Though I’m still working on the next One Spot, I also have a few other irons in the fire for Moebius Adventures. One of those is a series of products to help inspire more creative descriptions of common elements of dungeon and other encounter designs. The first of these will focus on doors. (This product is inspired by my earlier article – When’s a Door Not a Door?)

Cool DoorEvery dungeon has doors. Each door has a story. You might be thinking “What!? A story? That’s crazy!” But it’s true. Every door offers a transition from one thing to the next. Some transitions are easy (no door at all or it’s unlocked). Some transitions are hard (locked or trapped). Some turn out to be dead ends (blocked or jammed).

I’ve pulled together a series of tables focusing on different ways to look at something as mundane as a door to squeeze story out of something traditionally just used as a quick transition from one room to the next. Five different concepts are described in detail: Purpose, Location, Maker, Materials, and Condition. Each offers some detail that may inspire some nugget of creativity in a designer to explore a different avenue and shake loose some descriptive element…

Rather than start by going through each table in detail (though I’ll do that in future articles in this series), I want to show what can be done by going through all of the tables in sequence.

In this example, I’m starting with the front door of a dungeon I’m working on.

Walking through each of the tables in order, I get results something like the following:

  • Purpose: After a couple of die-rolls it looks like we’re trying to keep something in for safety’s sake. I’m going to interpret that as meaning that something was locked away for safe-keeping in this particular structure.
  • Location: Here the dice are telling me we have a ground-level, triangular doorway. Though that offers some intriguing possibilities, I’m going to re-roll and go with an oval doorway instead. So we have a rounded doorway leading into a secure bunker.
  • Maker: For this category, the dice are saying it was a craftsman who made the door for work. But instead, I’m going to change this to work better with the “safety” vibe from the Purpose and select Protection here. Our craftsman felt compelled to lock something away. So perhaps it wasn’t keeping something safe from the outside, but he built it to protect the outside from whatever was locked away.
  • Materials: I rolled a few times on the Material table, but didn’t hit upon anything I liked off the bat, so I chose Obsidian as my door material. And the only Construction Type that makes sense here is “single pane” so we’ll say that this giant oval obsidian door is made of one solid piece of stone. As far as the Lock goes, I rolled “Lock and Key,” which does a couple of things for us. It implies that there is a key in case someone wanted to open it after locking whatever inside. And if that key goes missing, it implies that there’s a possibility that the lock could be picked by a skilled rogue.
  • Condition: Most of the conditions don’t really fit, so we’ll say the front door is either in perfect condition or stained.

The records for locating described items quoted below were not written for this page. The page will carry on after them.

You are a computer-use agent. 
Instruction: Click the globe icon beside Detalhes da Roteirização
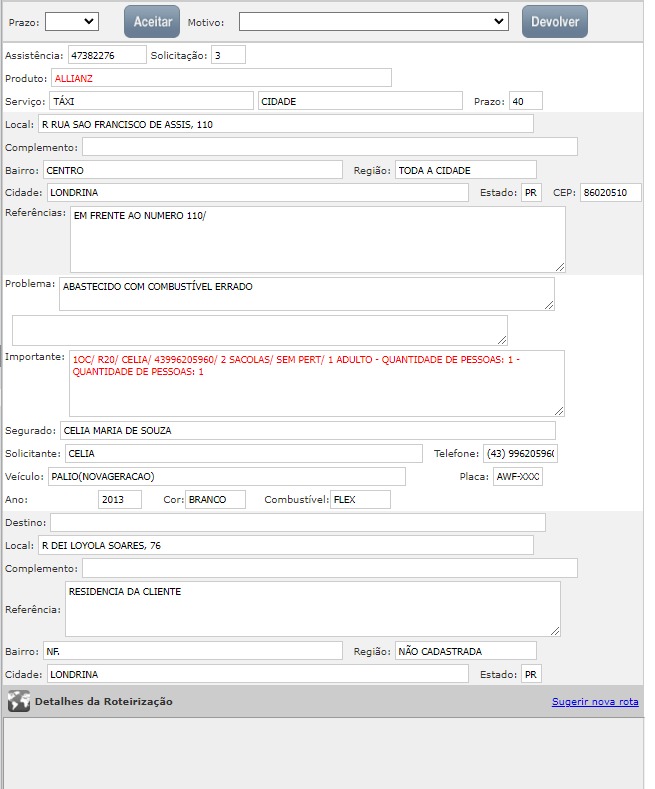[18, 701]
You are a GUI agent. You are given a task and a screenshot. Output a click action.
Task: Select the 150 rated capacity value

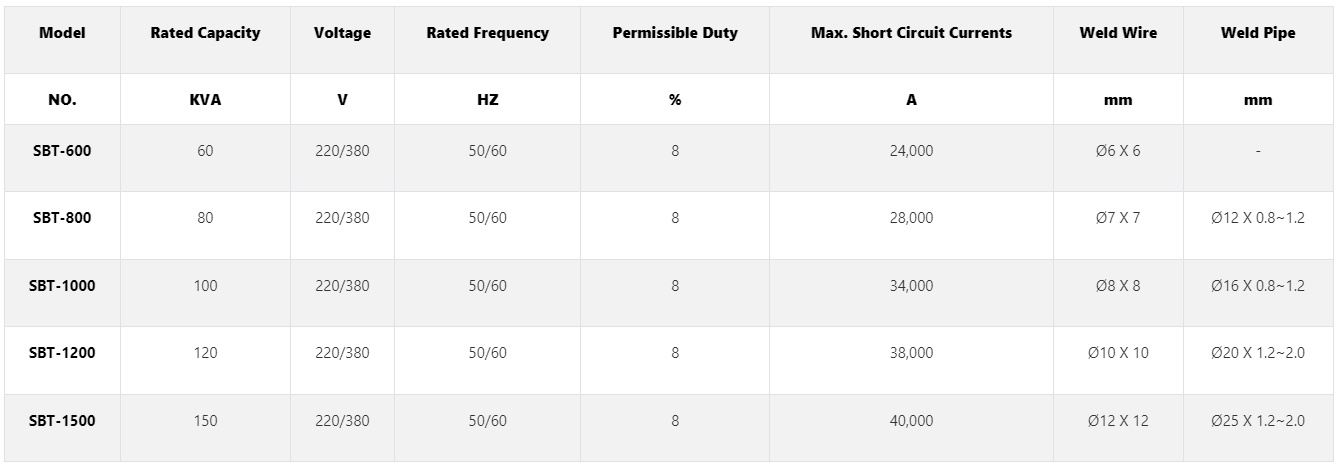pyautogui.click(x=205, y=420)
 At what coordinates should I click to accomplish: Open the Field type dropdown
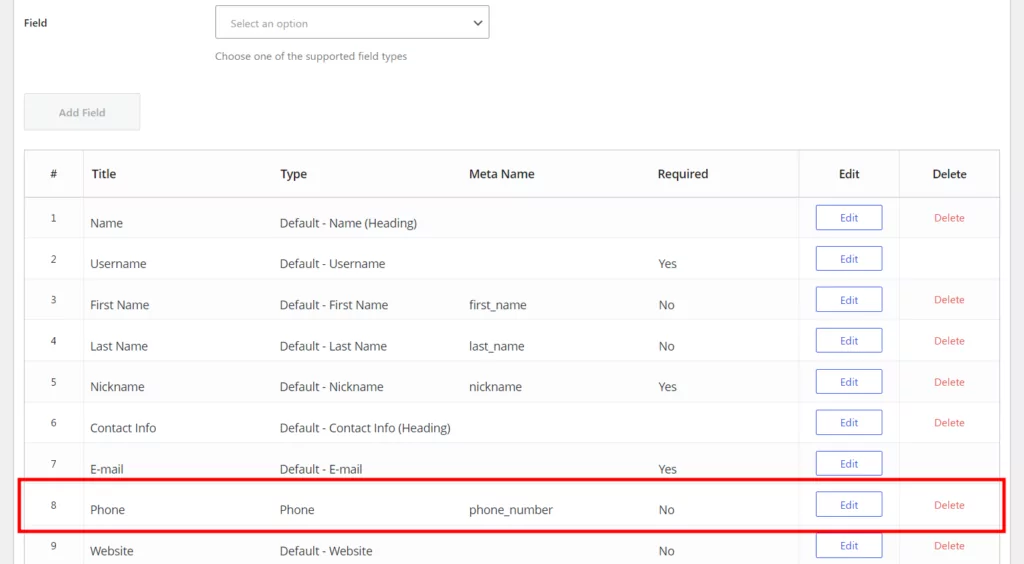click(x=351, y=23)
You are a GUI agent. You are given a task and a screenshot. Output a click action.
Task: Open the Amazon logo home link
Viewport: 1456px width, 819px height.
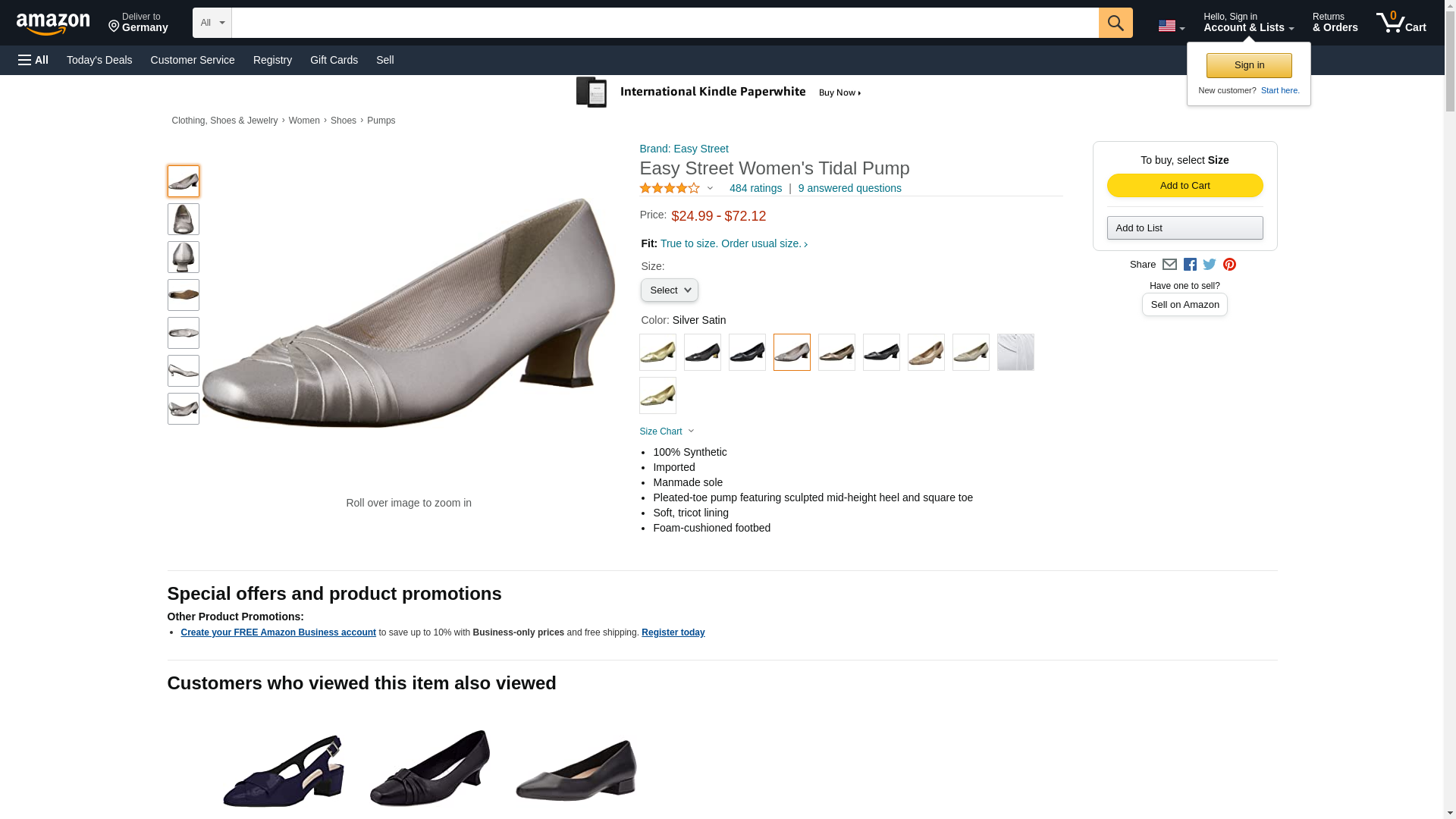(53, 24)
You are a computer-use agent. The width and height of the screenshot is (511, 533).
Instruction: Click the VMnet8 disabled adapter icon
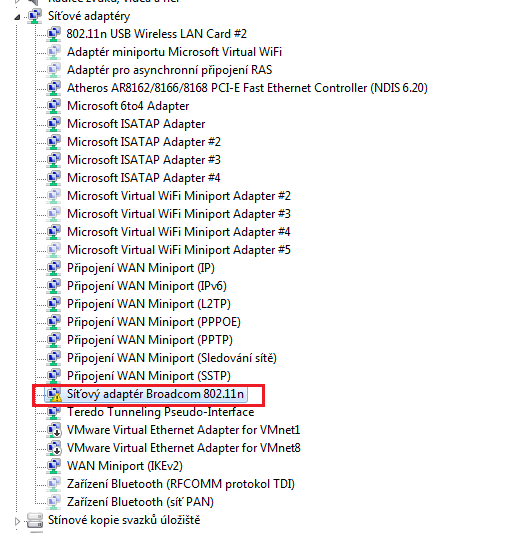[54, 448]

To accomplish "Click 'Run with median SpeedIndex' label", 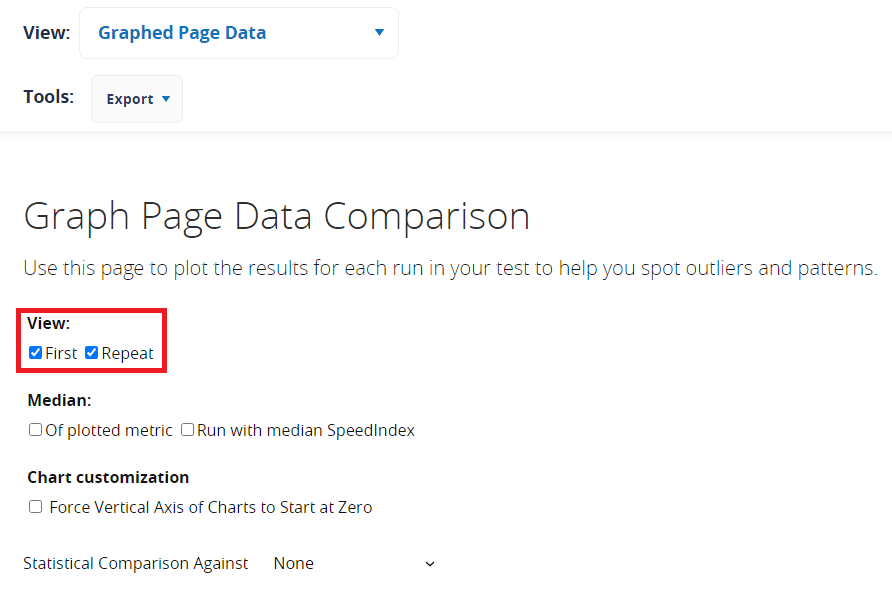I will (305, 430).
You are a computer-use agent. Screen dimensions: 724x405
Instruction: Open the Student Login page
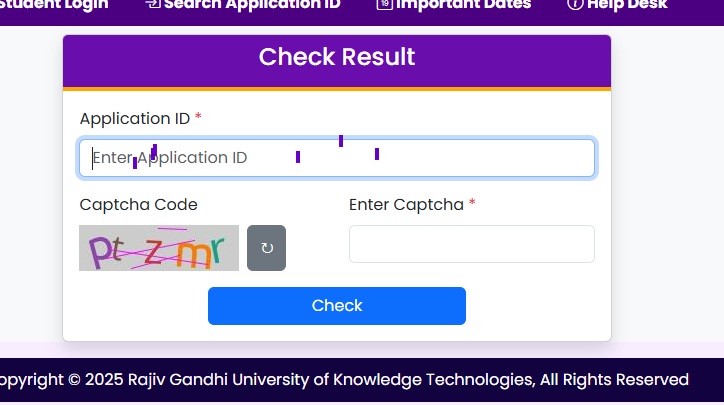pyautogui.click(x=55, y=4)
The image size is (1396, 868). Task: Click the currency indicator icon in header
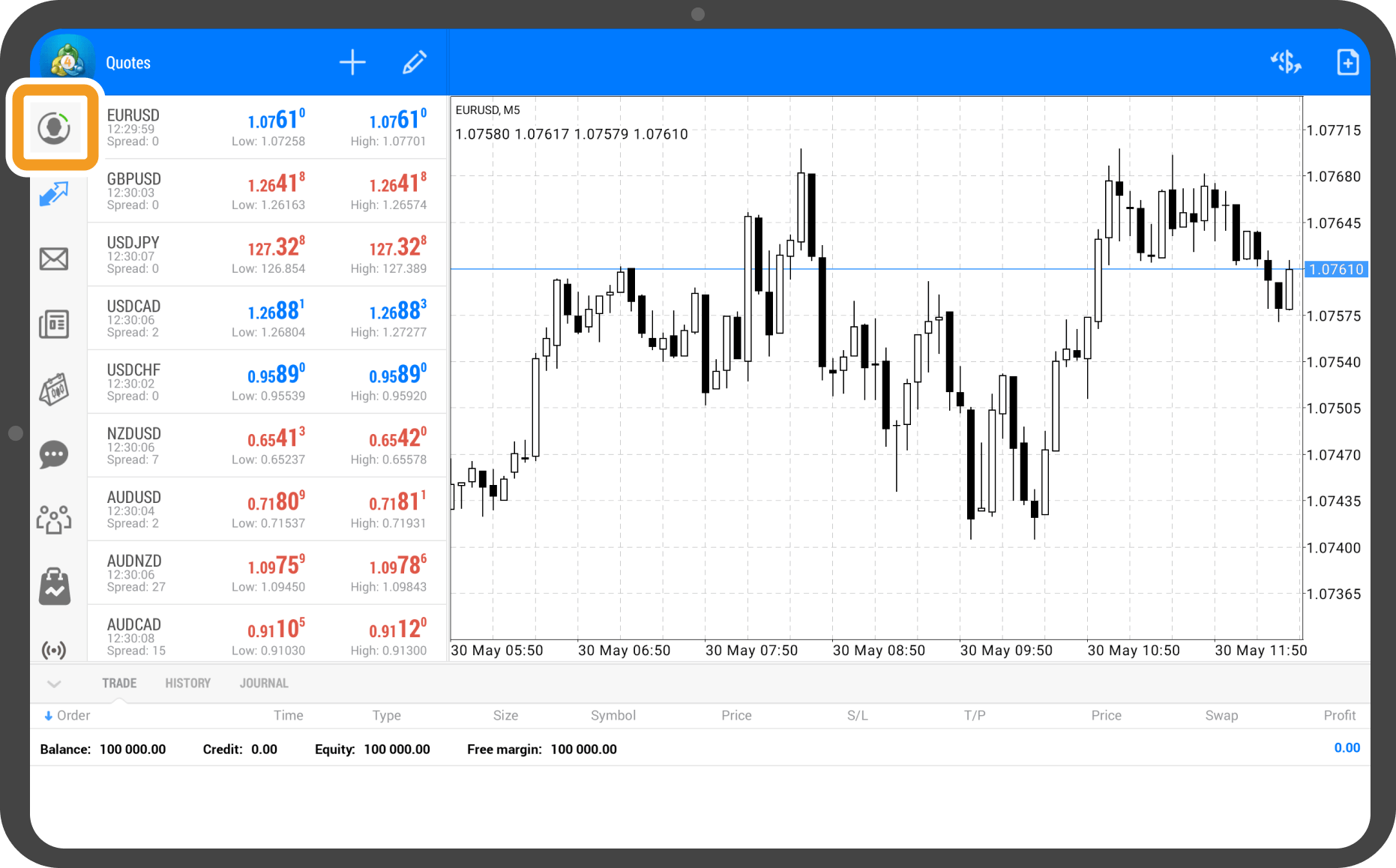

Stained has more story possibilities, so we’ll go with that and say the door is stained with blood or other bodily fluids. And the door is Stuck. That’s probably why it hasn’t been opened. Perhaps someone tried to open it before and got gore wedged in the lock mechanism, so there’s some work that needs to be done. Lastly, the age of the door is “decades old.” This door has been here a while.

So with all that determined, I have plenty of details to pull from for my description. I don’t have to use all of them, but each combines to offer a more complete picture of what stands before my PCs:

“The huge oval door before you is made of an old, weathered black stone. In an untidy heap, a pile of bones from poor adventurer lies propped against it and you can see the area around and below the lock is partially covered in what might have been blood at one time. A cursory glance at the lock by an experienced rogue quickly reveals that both the door and locking mechanism are of solid construction. Someone didn’t want anyone to get into this place. Obviously the last person to try didn’t make it in…”

Because of the gore mired in the lock, anyone attempting to unlock the door with or without the key will need to do some careful cleaning before attempting to do so. It’s a moderate difficulty to clean the lock without damaging it. And an easy difficulty with the actual key or moderate difficulty to pick the lock with a set of lock picks.

As you can see, this one series of tables provided enough inspiration to create a more intriguing storyline. I didn’t know where I was going with this dungeon design and now I have some direction.